Extracted text:
━━━

Aflac reports statutory financial statements that are prepared on the basis of accounting practices prescribed or permitted by the Nebraska Department of Insurance (NDOI). The NDOI recognizes statutory accounting principles and practices prescribed or permitted by the state of Nebraska for determining and reporting the financial condition and results of operations of an insurance company, and for determining a company's solvency under Nebraska insurance law. The National Association of Insurance Commissioners' (NAIC) Accounting Practices and Procedures Manual (SAP) has been adopted by the state of Nebraska as a component of those prescribed or permitted practices. Additionally, the Director of the NDOI has the right to permit other specific practices which deviate from prescribed practices. Prior to the Japan branch conversion on April 1, 2018, Aflac had been given explicit permission by the Director of the NDOI for two such permitted practices. These permitted practices, which did not impact the calculation of net income on a statutory basis or prevent the triggering of a regulatory event in the Company's RBC calculation, were as follows:

Aflac reported as admitted assets the refundable lease deposits on the leases of commercial office space which house Aflac Japan's sales operations. These lease deposits are unique and part of the ordinary course of doing business in the country of Japan; these assets would be non-admitted under SAP.

Aflac entered into a reinsurance agreement effective March 31, 2015 with a then unauthorized reinsurer. The effective date of this agreement predated the effective date of Nebraska's Amended Credit for Reinsurance statute (44-416) allowing certified reinsurers and also predated the subsequent approval of the agreement's assuming reinsurer as a Certified Reinsurer, which occurred on August 30, 2015 and December 24, 2015, respectively. Aflac obtained a permitted practice to recognize this treaty and counterparty as a Certified Reinsurer for the purpose of determining the collateral required to receive reinsurance reserve credit.

On April 1, 2018, the Company entered into a series of transactions in order to complete the conversion of the Japan branch into a Japanese insurance corporation. As a result of the conversion, the permitted practices were no longer necessary, therefore they were canceled by the NDOI effective April 2, 2018. A reconciliation of Aflac's capital and surplus between SAP and practices permitted by the state of Nebraska is shown below for the years ended December 31:
(In millions)
2018
 
2017
Capital and surplus, Nebraska state basis
 
$
2,600

 
 
 
$
11,001

 
State Permitted Practice:
 
 
 
 
 
 
 
Refundable lease deposits – Japan
 
0

 
 
 
(43
)
 
Reinsurance - Japan
 
0

 
 
 
(818
)

━━━

Data:
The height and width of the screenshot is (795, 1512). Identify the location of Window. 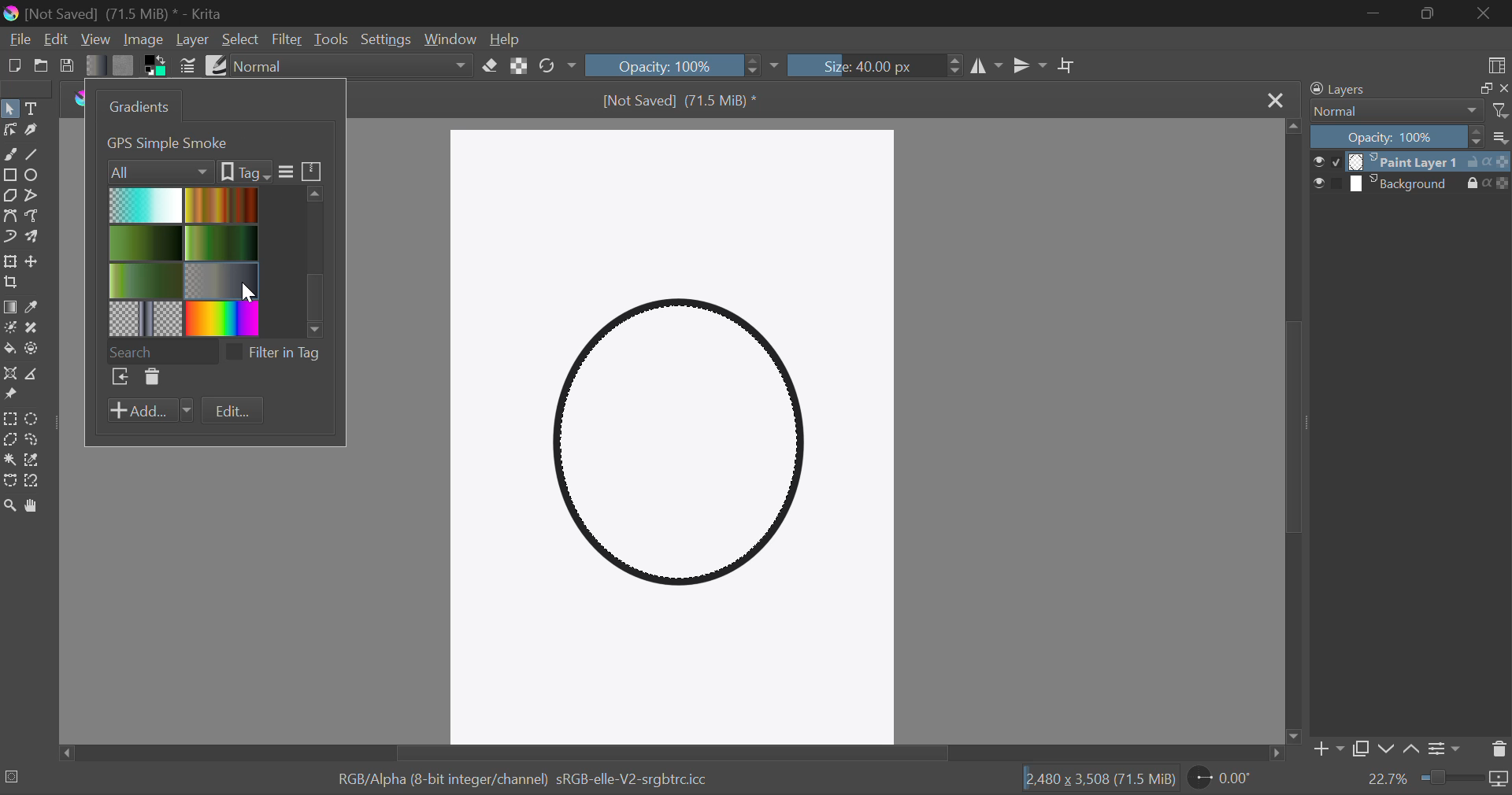
(452, 41).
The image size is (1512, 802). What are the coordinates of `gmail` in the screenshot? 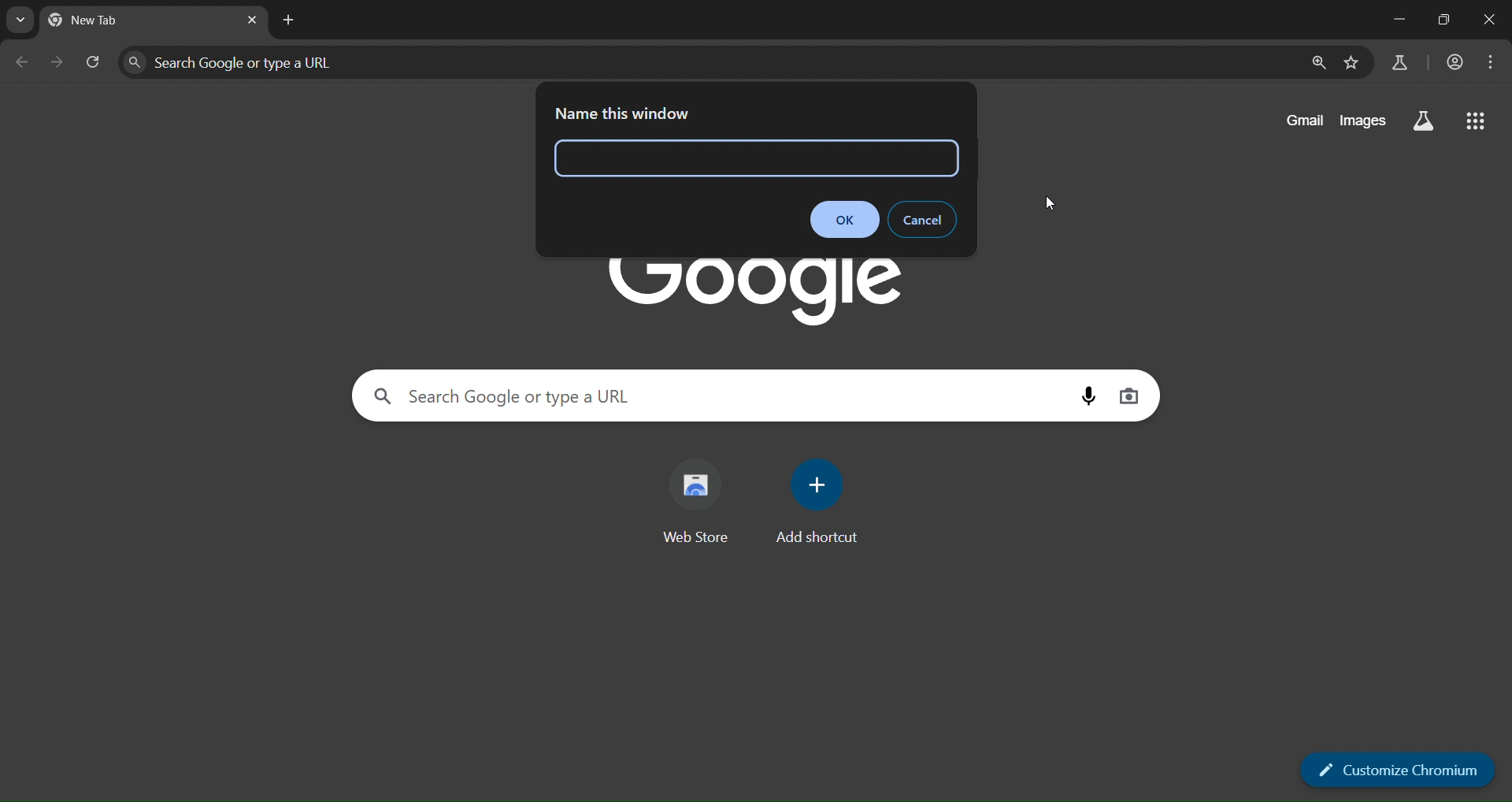 It's located at (1301, 122).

━━━

Directions:
1. Using the Aflac statutory accounting text, decide whether each statement agrees with it: (a) the NDOI canceled the permitted practices effective April 1, 2018; (b) under SAP, the refundable lease deposits would be non-admitted assets; (c) the permitted practices changed how statutory net income was calculated. Answer yes or no for each and quote the deciding words.
2. Continue the Aflac statutory accounting text from its final line.

Task-by-task answers:
1.
(a) No: "they were canceled by the NDOI effective April 2, 2018."
(b) Yes: "these assets would be non-admitted under SAP."
(c) No: "did not impact the calculation of net income on a statutory basis."

2.
Capital and surplus, NAIC basis
 
$
2,600

 
 
 
$
10,140

 


As of December 31, 2018, Aflac's capital and surplus significantly exceeded the required company action level capital and surplus of $.5 billion. As determined on a U.S. statutory accounting basis, Aflac's net income was $1.3 billion in 2018, $2.6 billion in 2017 and $2.8 billion in 2016.

Aflac Japan must report its results of operations and financial position to the Japanese Financial Services Agency (FSA) on a Japanese regulatory accounting basis as prescribed by the FSA. Capital and surplus of Aflac Japan, based on Japanese regulatory accounting practices, was $6.4 billion at December 31, 2018, compared with $6.7 billion at December 31, 2017. Japanese regulatory accounting practices differ in many respects from U.S. GAAP. Under Japanese regulatory accounting practices, policy acquisition costs are expensed immediately; policy benefit and claim reserving methods and assumptions are different; premium income is recognized on a cash basis; different consolidation criteria apply to VIEs; reinsurance is recognized on a different basis; and investments can have a separate accounting classification and treatment referred to as policy reserve matching bonds (PRM).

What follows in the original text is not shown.